It was a spread fit for a king and queen — laid out meticulously on tables at various stations on the main floor of the St. John’s Convention Centre (SJCC) was some of the finest foods prepared by its executive chef and offered by the centre’s new food and beverage provider, Centerplate.
Succulent beef tenderloin, porketto, squid ink brioche, aquavit-cured Atlantic salmon, white chocolate marshmallow pops and S’more cream puffs were some of the samples of upscale dishes offered to various community leaders and business people as part of the launch of Centerplate as the SJCC’s exclusive food and beverage provider.
However, many of the less fortunate people in the community will also get the opportunity to feast on these delicious dishes.
Centerplate is taking part in a food-sharing program in which unused food from various events held at the SJCC will go to either a city food bank or homeless shelter, to be determined in the coming weeks.
Centerplate general manager Rejean Roch said it’s something the company does at all of its facilities across North America.
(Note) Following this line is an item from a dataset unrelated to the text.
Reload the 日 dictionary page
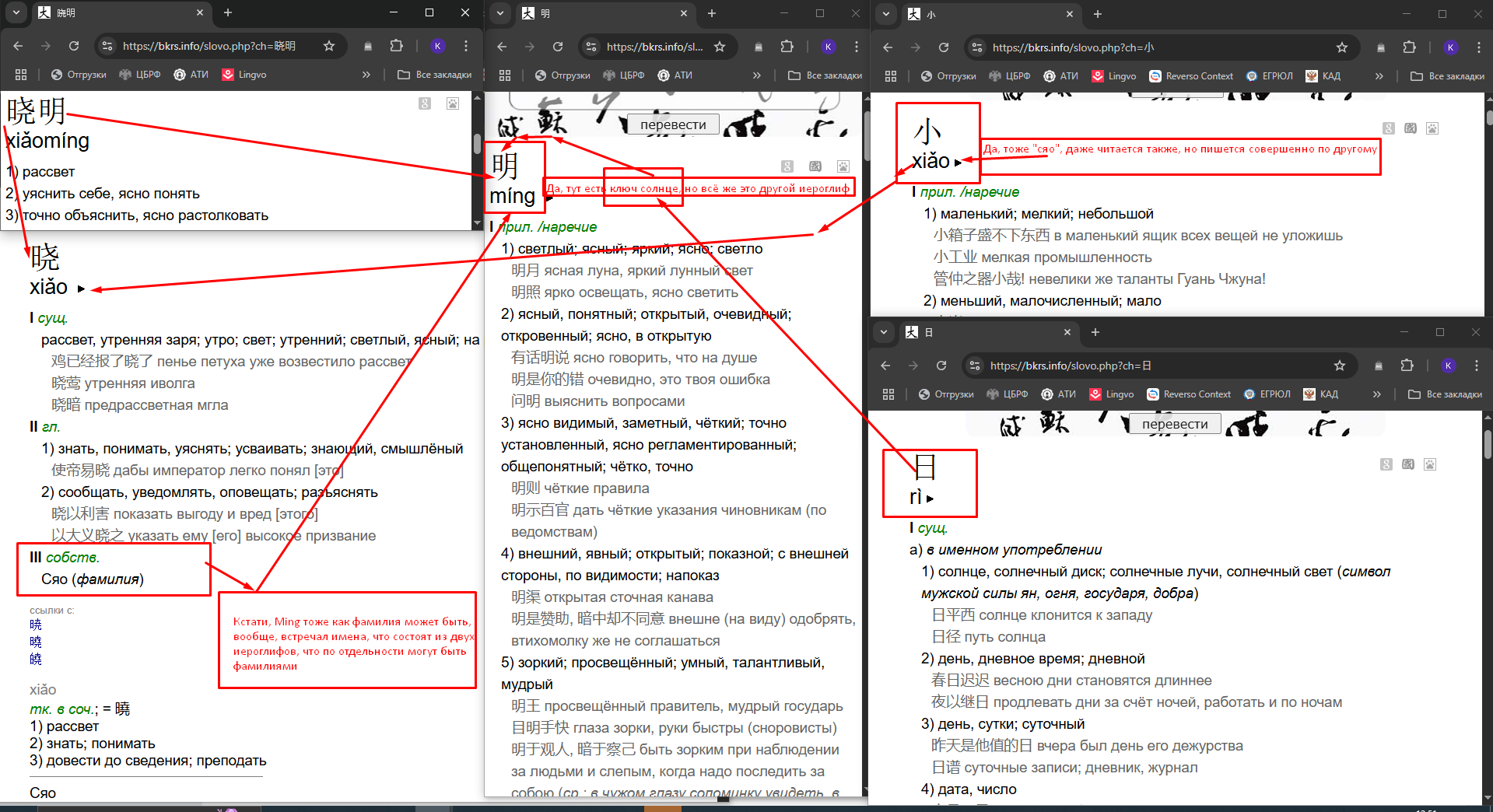The width and height of the screenshot is (1493, 812). [941, 366]
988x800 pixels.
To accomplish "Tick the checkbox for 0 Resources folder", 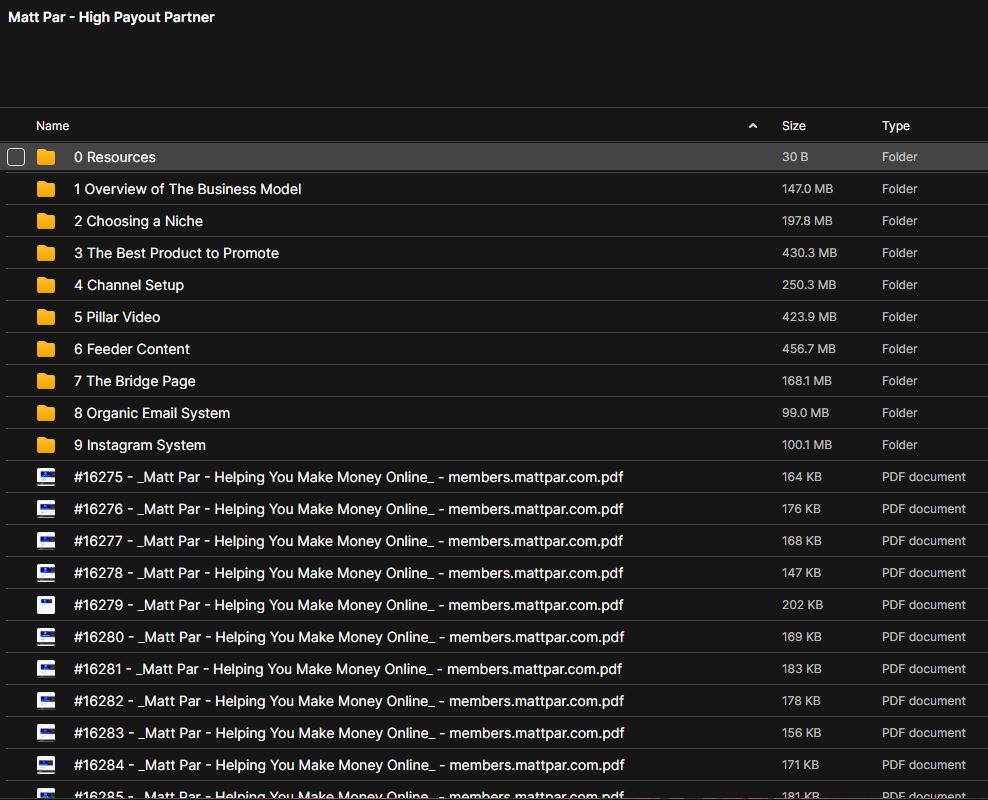I will click(16, 157).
In each case, food is frozen to a proper temperature, stored and distributed.
“It’s something that’s really important for us because it stops food waste, and in convention centres, there can sometimes be a lot if there are flip in numbers or if the numbers go down a little bit,” said Roch, whose Connecticut-based company signed a 10-year contract earlier this year with St. John’s Sports and Entertainment Ltd. to become the SJCC’s exclusive caterer.
“Plus, it shows the community that we want to be a part of it and we’re not just running a convention centre. We want to help and bring as much local aspect into it as we can.”
SJCC executive chef Jeremy McKinnon of Amherstburg, Ont. — who has prepared dishes throughout Canada and Scotland — said there are times when food is prepared for events, but several people don’t show up for various reasons, such as poor weather.
“Sometimes our groups don’t eat as much food as they’ve ordered,” said McKinnon, who was formerly the executive chef at the Sheraton Hotel Newfoundland.
“So, rather than throwing it in the garbage, we want to give back to people who need it. … It’s our responsibility to look after the less fortunate, and I think it’s such a great initiative.
“It just makes you feel good. We put all this love into the food, so why not share the love with those less fortunate than us?”